Bell Labs' Plan 9 research project looks to tomorrow (1990)(doc.cat-v.org) |
We'll never have any of the things it really promised until we give up on POSIX, tbh.
Not necessarily bloated or inelegant, but over engineered and over confident and missing reasons the first system was successful.
Purifying and perfecting some of the concepts from unix is nice, but someone running a file server or CAD program or editing source code or compiling code or running shell scripts and piping a lot of commands together to do cool things with data just does not see a whole lot of incremental benefit beyond what unix gave them.
Unix was successful because it was there and accessible and pretty easy and pretty good and evolved quickly (if not always elegantly) to new meet new requirements.
For example: purists talk about sockets as some kind of catastrophe. But in all honesty they're not that bad and once you have a few networking tools you can use in shell pipelines you really don't have to have absolute everything as a file. Simple standard composable tools is more important for practical use than everything is a file.
I think most of the missteps in plan9 are above the "everything is a file" layer though. And while sockets aren't that bad, I do think I would still rather interact with them in the plan9 way than the unix way if I could.
What about POSIX is in conflict with Plan 9? I would have called Plan 9 a subset of POSIX
The most pressing problem for implementing plan9-like semantics in a POSIX system is the permission system. In particular, setuid as a mechanism for privilege escalation. This is a big part of why users can't make their own namespaces on linux without help/intervention from root-owned processes (like dockerd or systemd).
Think about it: if you can make the file namespace any shape you want, and then run `sudo`, which is a setuid process that looks at /etc/sudo.conf to decide whether your escalation is allowed, how do you secure it?
How do you even begin to do distributed permissions if everything's looking at /etc/passwd and /etc/group in the current process' namespace to decide who you are?
POSIX is very much built on the idea of a canonical view of the filesystem, and plan9 is built on a vfs that may as well be sand.
POSIX standarized and attempted to unify a dozen different incompatible systems that developed independently on top of the original unix from bell labs. Those systems were developed by building new functionality on top of what unix provided. In order to keep at least some sort of compatibility the old and at times obsolete functionality was kept in the system.
Plan 9 on the other hand intentionally broke compatibility with its predecessors and had those same features that were glued recklessly on top of each other in various unices thoughtfully redesigned from scratch, often omitting stuff that didn't seem relevant enough to its authors.

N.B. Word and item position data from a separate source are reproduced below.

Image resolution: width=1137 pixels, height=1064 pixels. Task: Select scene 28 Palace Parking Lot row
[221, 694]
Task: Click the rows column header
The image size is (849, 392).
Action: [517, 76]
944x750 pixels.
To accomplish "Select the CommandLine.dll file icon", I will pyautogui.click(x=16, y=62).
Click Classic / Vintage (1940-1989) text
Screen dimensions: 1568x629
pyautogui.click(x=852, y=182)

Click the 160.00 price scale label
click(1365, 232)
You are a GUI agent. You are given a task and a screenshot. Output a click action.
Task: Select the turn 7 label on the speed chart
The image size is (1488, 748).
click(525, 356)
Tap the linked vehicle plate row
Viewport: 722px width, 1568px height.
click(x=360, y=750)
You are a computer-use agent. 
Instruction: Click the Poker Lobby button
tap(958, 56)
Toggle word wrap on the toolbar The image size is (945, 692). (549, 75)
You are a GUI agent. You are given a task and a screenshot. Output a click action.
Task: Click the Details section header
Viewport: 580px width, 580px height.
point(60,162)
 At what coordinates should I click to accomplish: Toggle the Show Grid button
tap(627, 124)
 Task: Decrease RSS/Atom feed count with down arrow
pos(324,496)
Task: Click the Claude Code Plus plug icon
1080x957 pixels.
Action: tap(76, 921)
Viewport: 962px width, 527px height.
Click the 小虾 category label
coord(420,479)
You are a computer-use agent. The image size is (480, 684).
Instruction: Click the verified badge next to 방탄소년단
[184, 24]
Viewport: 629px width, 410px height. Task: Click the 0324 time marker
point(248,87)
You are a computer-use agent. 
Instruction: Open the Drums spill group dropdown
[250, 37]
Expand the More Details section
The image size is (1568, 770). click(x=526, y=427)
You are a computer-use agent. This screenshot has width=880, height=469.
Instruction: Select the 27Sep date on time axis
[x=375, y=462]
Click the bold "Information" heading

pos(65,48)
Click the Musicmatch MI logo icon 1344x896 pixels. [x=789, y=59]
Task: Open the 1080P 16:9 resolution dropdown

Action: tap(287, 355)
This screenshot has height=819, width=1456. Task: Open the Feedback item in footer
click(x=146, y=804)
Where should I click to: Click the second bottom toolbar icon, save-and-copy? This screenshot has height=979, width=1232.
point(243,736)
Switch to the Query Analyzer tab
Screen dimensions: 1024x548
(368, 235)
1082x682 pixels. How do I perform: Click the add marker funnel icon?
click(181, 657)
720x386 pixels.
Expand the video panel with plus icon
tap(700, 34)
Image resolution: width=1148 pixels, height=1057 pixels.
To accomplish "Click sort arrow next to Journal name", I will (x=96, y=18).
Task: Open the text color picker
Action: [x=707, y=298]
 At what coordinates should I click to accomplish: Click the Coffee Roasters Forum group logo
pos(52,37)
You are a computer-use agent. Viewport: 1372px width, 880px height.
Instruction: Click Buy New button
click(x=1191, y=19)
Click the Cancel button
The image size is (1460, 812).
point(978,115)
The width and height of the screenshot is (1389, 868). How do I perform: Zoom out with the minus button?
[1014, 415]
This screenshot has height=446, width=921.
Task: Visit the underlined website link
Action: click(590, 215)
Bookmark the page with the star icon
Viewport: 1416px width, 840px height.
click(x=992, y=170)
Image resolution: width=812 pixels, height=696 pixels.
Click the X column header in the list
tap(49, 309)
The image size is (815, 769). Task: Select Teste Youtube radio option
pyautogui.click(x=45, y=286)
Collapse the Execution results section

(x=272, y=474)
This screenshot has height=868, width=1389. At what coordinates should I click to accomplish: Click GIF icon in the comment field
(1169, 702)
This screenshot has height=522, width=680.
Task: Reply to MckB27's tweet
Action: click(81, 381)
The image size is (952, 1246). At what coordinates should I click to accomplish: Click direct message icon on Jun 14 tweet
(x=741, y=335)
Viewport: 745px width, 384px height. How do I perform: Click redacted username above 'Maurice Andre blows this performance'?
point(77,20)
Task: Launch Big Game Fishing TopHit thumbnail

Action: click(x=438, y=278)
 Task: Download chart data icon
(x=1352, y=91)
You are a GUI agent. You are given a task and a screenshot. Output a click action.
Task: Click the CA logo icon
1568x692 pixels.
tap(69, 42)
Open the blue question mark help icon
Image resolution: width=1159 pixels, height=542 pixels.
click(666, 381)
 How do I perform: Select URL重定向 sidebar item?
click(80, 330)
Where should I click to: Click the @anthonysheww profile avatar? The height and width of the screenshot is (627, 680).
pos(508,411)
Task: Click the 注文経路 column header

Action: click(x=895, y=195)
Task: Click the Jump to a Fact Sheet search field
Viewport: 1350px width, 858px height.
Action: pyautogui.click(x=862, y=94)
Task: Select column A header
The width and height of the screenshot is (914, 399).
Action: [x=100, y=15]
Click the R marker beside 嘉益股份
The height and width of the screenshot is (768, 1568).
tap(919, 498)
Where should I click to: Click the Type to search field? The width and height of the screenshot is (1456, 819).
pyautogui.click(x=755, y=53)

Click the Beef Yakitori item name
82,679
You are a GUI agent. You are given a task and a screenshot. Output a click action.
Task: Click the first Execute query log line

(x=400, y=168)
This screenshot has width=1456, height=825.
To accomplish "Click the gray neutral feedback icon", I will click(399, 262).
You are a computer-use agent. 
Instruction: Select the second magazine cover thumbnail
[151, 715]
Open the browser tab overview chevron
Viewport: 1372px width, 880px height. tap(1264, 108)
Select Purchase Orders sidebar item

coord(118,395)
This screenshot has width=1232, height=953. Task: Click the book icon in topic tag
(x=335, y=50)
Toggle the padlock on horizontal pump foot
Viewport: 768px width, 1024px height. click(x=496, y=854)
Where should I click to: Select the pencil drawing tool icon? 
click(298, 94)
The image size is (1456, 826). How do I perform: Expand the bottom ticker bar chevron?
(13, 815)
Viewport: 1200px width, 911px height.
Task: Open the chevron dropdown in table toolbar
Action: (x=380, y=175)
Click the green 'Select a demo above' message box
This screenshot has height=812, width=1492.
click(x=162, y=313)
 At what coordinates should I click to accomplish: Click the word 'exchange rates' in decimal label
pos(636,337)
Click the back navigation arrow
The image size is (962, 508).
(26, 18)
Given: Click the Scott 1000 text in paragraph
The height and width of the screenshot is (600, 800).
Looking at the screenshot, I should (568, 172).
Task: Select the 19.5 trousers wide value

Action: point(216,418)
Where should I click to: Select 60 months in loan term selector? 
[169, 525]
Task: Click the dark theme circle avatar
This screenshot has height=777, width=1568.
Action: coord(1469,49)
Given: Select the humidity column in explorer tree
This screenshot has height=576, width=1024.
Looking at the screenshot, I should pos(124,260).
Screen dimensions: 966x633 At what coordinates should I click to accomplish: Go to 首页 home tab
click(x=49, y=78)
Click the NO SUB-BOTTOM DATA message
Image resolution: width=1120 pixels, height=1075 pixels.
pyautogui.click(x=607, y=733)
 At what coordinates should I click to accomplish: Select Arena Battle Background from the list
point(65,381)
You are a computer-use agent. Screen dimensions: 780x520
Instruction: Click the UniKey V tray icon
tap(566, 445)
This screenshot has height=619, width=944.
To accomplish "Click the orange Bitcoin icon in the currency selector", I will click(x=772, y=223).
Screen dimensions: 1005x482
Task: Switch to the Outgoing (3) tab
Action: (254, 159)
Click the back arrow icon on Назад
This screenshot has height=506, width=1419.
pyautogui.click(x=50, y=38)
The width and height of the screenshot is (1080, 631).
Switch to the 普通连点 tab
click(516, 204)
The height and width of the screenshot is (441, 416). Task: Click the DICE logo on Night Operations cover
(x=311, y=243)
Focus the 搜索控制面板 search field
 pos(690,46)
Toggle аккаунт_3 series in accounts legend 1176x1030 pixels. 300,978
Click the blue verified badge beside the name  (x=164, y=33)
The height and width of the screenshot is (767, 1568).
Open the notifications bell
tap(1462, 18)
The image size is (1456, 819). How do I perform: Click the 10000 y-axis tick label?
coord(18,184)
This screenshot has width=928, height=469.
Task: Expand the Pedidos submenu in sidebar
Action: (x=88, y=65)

Note that this - as almost everything else that is plan 9 related - is dated.
For example: consider how you'd write some generic code to forward all ioctls transparently across the network. Keep in mind that the data attached to the ioctls is machine dependent, driver dependent, and has no information about how it's formatted. Every ioctl for every driver is its own special case.
Meanwhile, faithfully forwarding all devices in a plan 9 system is trivial. Control messages aren't strictly formatted -- but they're done via reads and writes on file descriptors, so sending them to the devices that understand them, and relaying back the result, is trivial. It's just 9p: https://man.9front.org/5/0intro
Doing this fully, for all devices (except /srv, which is a bit magical) is implemented here, in a short shell script. This is the remote login program used by 9front, which gives you something resembling ssh or vnc, but with full access to the data and devices on your local machine, graphics, audio, mouse, keyboard, USB, network, and anything else, even if it hasn't been implemented yet. It does both client and server side:
https://git.9front.org/plan9front/plan9front/HEAD/rc/bin/rcp...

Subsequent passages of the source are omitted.